:: TASK REQUIREMENTS ::
Using the records below, quote only the span that opens with the line containing "Viewport: 540px width, 286px" and closes with the line containing "Choose 'EML-Nachrichten importieren'", exactly and inclusively.
____
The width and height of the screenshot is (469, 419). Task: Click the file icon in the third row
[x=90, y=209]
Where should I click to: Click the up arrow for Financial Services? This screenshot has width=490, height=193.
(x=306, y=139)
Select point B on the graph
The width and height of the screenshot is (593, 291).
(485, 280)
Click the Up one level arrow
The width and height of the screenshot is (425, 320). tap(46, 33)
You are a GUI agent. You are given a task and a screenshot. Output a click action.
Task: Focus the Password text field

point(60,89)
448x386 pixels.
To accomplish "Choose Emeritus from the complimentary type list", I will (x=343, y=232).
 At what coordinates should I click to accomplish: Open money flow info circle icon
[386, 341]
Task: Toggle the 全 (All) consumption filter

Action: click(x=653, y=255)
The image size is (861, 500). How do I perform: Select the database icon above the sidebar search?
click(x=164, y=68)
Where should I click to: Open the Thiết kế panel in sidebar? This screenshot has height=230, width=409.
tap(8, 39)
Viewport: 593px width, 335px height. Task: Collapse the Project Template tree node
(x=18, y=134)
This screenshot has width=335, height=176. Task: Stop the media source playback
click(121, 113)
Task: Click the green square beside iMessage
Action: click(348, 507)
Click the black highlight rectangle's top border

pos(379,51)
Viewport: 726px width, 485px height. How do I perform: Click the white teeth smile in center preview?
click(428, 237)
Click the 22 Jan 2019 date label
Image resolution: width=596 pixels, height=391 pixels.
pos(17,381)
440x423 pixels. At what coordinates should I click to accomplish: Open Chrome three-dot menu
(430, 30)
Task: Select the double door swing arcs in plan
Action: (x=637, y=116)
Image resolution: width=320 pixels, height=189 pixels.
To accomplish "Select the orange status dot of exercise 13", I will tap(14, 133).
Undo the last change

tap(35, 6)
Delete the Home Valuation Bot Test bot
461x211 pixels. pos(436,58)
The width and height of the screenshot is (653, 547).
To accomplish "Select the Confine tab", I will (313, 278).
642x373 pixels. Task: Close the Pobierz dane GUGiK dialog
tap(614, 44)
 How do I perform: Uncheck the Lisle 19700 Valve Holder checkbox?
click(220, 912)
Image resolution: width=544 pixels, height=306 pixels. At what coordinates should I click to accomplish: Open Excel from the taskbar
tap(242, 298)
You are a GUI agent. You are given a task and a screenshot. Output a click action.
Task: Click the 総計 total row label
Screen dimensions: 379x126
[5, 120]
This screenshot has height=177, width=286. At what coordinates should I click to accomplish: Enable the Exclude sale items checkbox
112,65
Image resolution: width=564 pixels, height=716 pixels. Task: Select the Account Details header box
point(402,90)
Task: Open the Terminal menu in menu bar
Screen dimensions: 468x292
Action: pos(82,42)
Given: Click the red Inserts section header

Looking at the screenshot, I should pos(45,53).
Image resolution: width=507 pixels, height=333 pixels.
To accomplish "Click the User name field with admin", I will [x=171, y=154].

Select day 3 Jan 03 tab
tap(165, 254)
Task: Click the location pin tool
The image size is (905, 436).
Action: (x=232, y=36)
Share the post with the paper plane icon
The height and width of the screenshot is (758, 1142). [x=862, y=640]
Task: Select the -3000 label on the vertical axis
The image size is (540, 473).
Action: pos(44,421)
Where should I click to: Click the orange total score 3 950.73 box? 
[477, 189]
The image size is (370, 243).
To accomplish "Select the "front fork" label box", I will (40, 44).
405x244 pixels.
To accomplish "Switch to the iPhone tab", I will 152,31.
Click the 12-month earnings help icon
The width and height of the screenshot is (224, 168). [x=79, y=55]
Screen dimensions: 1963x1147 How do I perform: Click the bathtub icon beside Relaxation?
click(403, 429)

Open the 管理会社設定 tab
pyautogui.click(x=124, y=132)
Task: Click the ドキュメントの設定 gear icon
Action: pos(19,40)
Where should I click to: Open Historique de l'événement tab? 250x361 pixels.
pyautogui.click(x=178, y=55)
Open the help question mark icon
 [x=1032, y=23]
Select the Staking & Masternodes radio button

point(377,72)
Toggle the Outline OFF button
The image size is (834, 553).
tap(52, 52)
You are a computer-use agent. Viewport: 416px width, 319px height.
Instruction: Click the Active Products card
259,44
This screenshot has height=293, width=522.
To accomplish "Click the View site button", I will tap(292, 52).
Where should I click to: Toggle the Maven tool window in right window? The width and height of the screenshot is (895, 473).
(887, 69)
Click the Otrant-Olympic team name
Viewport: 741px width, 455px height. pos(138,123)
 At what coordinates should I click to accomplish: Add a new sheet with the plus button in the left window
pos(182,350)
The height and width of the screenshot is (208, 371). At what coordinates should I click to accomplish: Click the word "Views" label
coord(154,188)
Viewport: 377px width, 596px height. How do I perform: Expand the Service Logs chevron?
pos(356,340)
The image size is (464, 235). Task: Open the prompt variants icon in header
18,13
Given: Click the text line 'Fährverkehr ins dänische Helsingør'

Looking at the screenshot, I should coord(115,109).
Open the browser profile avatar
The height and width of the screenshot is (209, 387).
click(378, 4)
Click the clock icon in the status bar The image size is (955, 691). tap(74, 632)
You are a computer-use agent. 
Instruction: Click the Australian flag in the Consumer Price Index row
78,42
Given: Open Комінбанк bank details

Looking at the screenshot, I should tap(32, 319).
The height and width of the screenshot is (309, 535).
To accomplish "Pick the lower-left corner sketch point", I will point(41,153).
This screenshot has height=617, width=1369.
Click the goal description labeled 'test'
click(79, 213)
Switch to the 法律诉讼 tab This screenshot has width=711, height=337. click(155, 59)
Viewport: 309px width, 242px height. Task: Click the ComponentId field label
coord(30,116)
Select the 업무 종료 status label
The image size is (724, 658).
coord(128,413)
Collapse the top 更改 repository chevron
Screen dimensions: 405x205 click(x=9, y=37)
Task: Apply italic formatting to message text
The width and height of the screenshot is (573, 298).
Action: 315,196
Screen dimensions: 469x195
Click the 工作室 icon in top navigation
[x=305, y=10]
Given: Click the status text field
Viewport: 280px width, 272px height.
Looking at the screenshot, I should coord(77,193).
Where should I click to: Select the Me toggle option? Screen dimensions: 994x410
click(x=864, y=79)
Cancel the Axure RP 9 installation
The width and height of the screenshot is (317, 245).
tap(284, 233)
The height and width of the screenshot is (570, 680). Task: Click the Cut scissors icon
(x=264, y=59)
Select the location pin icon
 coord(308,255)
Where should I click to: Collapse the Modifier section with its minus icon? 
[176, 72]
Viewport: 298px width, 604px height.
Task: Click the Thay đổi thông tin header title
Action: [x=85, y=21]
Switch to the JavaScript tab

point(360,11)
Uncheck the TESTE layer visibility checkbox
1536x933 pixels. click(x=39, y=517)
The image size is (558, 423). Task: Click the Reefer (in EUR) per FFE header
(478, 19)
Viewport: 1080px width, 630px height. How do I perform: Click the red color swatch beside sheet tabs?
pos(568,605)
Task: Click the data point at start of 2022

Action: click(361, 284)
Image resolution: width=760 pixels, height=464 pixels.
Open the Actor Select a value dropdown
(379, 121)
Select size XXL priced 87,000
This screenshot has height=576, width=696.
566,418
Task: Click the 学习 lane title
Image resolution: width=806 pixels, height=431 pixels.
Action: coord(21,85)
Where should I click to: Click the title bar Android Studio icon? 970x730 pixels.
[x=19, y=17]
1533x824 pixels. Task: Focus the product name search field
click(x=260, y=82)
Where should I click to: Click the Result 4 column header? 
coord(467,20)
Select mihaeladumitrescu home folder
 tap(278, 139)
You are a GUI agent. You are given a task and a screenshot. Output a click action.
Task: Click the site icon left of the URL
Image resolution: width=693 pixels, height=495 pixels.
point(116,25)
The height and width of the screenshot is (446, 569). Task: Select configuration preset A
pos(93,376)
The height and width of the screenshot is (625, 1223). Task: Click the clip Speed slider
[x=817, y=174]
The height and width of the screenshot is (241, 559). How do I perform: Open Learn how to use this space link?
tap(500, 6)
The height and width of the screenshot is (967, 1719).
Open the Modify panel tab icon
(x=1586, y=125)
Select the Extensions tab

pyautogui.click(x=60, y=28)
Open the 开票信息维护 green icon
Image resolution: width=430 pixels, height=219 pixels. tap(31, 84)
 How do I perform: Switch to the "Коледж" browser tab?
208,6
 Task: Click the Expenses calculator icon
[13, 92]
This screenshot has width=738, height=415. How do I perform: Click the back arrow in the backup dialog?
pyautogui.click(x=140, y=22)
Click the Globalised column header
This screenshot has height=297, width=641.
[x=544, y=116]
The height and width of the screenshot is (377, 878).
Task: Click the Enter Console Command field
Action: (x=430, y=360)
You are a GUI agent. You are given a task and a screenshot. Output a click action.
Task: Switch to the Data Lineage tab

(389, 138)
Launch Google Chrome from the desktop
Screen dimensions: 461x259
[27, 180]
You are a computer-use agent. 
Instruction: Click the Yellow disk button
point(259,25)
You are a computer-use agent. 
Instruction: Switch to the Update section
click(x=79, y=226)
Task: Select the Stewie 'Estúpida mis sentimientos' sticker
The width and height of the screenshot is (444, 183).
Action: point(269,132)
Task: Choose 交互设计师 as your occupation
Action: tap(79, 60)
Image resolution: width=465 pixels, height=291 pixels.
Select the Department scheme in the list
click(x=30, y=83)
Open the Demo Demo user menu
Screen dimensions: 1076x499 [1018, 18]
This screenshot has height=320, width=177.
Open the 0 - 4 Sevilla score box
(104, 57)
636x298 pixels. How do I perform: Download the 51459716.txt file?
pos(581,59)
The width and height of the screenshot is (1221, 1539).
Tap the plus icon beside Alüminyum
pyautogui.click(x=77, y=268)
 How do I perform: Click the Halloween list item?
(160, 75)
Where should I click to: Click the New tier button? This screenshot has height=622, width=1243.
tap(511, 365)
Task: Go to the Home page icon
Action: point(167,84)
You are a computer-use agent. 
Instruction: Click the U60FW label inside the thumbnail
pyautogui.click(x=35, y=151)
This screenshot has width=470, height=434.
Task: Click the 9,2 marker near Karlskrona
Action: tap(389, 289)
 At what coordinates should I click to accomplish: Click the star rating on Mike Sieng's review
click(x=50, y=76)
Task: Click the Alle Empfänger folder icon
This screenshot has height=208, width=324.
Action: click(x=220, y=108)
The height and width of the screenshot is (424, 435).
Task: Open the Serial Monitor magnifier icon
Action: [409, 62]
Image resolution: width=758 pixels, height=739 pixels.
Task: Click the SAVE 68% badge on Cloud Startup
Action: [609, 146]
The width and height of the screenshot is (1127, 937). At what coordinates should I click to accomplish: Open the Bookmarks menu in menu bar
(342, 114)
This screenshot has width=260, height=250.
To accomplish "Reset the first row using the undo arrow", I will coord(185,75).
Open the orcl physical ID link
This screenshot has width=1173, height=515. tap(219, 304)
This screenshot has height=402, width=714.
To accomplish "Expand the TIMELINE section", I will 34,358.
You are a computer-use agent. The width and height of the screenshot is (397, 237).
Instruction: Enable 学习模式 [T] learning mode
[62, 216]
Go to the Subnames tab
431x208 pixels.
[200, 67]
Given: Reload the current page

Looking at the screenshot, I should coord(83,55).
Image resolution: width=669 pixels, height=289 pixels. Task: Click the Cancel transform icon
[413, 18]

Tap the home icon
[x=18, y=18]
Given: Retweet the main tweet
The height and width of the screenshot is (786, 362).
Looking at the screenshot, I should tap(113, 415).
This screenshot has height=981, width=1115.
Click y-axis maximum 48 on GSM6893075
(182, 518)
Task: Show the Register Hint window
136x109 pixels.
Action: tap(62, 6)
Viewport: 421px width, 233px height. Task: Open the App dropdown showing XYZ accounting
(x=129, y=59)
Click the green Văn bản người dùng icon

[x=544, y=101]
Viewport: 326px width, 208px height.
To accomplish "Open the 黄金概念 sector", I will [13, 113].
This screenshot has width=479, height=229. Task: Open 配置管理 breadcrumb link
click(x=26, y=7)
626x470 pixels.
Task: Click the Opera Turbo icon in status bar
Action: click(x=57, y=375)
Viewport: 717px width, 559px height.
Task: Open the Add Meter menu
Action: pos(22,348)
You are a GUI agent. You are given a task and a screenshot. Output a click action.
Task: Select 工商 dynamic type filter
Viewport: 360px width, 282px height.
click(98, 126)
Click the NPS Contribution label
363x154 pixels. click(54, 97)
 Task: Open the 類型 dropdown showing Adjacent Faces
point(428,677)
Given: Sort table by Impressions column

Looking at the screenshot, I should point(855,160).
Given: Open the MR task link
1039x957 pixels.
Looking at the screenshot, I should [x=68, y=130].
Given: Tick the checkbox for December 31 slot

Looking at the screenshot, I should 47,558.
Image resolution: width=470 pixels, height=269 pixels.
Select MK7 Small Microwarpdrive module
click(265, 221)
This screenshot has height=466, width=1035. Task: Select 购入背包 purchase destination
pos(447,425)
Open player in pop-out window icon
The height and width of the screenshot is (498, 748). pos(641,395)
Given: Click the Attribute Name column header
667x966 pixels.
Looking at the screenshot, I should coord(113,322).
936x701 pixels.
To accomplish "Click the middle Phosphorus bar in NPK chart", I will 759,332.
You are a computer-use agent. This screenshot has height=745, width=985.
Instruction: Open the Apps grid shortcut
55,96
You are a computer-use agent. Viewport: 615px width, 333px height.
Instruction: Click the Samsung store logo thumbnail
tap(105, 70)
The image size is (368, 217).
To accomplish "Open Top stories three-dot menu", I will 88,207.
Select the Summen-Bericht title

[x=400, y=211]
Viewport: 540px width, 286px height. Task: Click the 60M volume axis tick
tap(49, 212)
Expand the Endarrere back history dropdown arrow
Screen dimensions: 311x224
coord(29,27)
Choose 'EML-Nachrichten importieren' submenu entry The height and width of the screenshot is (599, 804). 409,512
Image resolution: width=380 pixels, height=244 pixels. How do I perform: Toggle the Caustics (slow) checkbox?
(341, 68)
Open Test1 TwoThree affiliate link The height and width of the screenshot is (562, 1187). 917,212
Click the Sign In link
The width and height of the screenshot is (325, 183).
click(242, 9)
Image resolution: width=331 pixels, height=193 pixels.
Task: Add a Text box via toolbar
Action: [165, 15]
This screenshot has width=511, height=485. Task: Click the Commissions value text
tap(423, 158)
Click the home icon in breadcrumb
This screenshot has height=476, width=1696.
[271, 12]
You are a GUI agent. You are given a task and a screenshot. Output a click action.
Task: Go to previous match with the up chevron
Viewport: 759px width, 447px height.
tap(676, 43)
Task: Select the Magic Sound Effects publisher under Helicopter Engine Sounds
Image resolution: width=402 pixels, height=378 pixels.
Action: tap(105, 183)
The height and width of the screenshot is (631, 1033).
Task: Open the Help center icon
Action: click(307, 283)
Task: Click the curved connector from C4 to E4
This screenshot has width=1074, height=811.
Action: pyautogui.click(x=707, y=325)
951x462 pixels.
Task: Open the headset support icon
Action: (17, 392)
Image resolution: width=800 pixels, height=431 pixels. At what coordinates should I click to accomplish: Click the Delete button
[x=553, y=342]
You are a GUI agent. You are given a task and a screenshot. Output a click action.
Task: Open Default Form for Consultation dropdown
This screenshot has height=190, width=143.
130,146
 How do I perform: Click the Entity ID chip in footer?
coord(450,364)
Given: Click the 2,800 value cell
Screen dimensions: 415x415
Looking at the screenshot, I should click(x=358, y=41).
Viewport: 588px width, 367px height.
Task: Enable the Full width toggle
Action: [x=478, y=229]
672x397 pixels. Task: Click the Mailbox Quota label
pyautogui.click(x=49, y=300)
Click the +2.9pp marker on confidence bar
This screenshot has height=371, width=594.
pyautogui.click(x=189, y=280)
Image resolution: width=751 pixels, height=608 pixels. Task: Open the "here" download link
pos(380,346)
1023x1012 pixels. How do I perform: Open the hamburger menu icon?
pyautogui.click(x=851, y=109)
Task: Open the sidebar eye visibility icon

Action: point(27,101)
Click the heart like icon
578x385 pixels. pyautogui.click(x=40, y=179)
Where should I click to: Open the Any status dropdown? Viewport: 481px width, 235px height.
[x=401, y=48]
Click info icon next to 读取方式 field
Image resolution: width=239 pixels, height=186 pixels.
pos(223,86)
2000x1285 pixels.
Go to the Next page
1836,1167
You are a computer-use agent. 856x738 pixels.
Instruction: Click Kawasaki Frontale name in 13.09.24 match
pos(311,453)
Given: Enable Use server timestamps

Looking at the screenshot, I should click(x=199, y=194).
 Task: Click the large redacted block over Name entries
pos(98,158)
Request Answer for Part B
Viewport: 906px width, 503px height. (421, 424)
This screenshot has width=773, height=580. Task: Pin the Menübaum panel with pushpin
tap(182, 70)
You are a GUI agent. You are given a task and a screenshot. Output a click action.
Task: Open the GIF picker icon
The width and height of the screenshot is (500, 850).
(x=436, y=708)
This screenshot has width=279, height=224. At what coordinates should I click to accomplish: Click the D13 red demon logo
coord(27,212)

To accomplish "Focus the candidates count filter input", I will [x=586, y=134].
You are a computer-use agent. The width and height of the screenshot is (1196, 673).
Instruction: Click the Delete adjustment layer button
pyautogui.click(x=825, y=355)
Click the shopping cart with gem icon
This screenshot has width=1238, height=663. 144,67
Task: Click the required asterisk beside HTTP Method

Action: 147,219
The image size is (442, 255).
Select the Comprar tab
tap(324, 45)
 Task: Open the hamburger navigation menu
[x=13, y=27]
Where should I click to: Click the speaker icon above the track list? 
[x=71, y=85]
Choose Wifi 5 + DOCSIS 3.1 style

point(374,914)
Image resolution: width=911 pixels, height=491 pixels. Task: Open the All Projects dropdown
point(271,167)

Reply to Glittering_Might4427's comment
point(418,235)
____
:: TASK RESULT ::
Viewport: 540px width, 286px height. Task: Click the 60M volume axis tick
tap(49, 212)
Expand the Endarrere back history dropdown arrow
Screen dimensions: 311x224
coord(29,27)
Choose 'EML-Nachrichten importieren' submenu entry The height and width of the screenshot is (599, 804). 409,512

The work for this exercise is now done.